There’s Mushroom Observer, some people just post there and not iNat, though I feel like iNat still probably gets more usage. Also honestly, a lot of people just post what they find in facebook groups and don’t post it to iNat. The amount of people who are into mushrooms for scientific reasons is a LOT less than people who are just into foraging or psychadelics.
https://forum.inaturalist.org/t/laymans-guide-to-fungus-orders-families/46181/70 I have a bit of a write up on a lot of groups of fungi a few posts down in this thread, though I’m quite busy this summer and I’ve got a website I’m slowly chipping away at now so I doubt I’ll be updating it anymore. Also for the US, especially the midwest and east, I can’t recommend mushroomexpert.com enough. For the pacific northwest, Danny Miller has a website cataloging all of the sequencing finds out there (https://www.alpental.com/psms/ddd/) but he’s got some good pictures and I definitely reference his site a lot. Also, there’s Amanitaceae.org, which is Rod Tuloss’s catalogue site for amanita. Finally, there’s the Bolete Filter (https://boletes.wpamushroomclub.org/) which isn’t perfect but it’s pretty good at at least ballparking stuff - I find it to be fairly good for my area but I’ve heard its less accurate in regions that aren’t in the same ecoregion as Pennsylvania.

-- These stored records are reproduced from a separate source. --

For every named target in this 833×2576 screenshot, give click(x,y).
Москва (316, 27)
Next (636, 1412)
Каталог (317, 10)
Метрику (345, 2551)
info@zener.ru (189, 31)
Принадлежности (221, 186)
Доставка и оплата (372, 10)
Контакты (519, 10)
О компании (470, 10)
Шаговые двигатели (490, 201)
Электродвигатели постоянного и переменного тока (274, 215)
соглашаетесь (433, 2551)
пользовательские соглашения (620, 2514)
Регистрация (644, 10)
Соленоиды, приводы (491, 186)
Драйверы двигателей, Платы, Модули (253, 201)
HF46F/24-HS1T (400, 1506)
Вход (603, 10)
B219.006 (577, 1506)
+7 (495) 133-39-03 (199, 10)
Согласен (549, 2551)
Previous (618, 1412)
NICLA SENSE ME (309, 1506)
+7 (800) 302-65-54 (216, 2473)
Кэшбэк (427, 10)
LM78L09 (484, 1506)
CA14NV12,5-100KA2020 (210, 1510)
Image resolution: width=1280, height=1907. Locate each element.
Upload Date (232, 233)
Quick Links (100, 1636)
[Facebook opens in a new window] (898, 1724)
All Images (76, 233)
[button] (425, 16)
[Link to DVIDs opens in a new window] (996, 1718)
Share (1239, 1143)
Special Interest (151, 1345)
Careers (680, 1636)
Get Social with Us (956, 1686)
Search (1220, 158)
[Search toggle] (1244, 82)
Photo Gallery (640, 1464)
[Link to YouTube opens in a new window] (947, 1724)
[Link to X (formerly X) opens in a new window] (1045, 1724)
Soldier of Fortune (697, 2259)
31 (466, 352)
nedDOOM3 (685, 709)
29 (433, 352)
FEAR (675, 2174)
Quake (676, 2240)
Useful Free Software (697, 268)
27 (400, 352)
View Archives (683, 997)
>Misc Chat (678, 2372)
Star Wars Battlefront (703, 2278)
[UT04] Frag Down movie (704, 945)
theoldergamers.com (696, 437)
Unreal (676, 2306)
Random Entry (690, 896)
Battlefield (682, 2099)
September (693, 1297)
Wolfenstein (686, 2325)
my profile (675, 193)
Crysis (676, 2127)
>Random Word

EDIT: Field guides are weirdly, kind of less useful, because a lot of them are really behind on science and tend to use European names for some American fungi. They’ll get you to genus but the species usually isn’t accurate. Not that they’re all bad, there are some very good ones, and are still worth picking up
EDIT 2: for what its worth, you don’t have to get good at IDing ALL species of fungi. Just pick like… one or a couple, learn what it looks like, and learn what the lookalikes like. Once you’re comfortable with that, learn a different one. For example, one easy way to help would be to read through this paper https://fuse-journal.org/images/Issues/Vol14Art9.pdf and then go start working on iding Macrolepiota observations in the US, avoiding the west coast and the southwest since we have sequences of not-yet-described species from those areas. I went through when this paper came out and knocked all of the incorrect Macrolepiota procera IDs to the proper species but there’s a lot of observations at genus level that are going to take a long time to work through. They’re pretty distinct mushrooms and the biggest two look alikes you’re going to see mis-ided as macrolepiota are Chlorophyllum molybdites and Chlorophyllum olivieri, but they both lack the chevron/snakeskin patterning on the stem.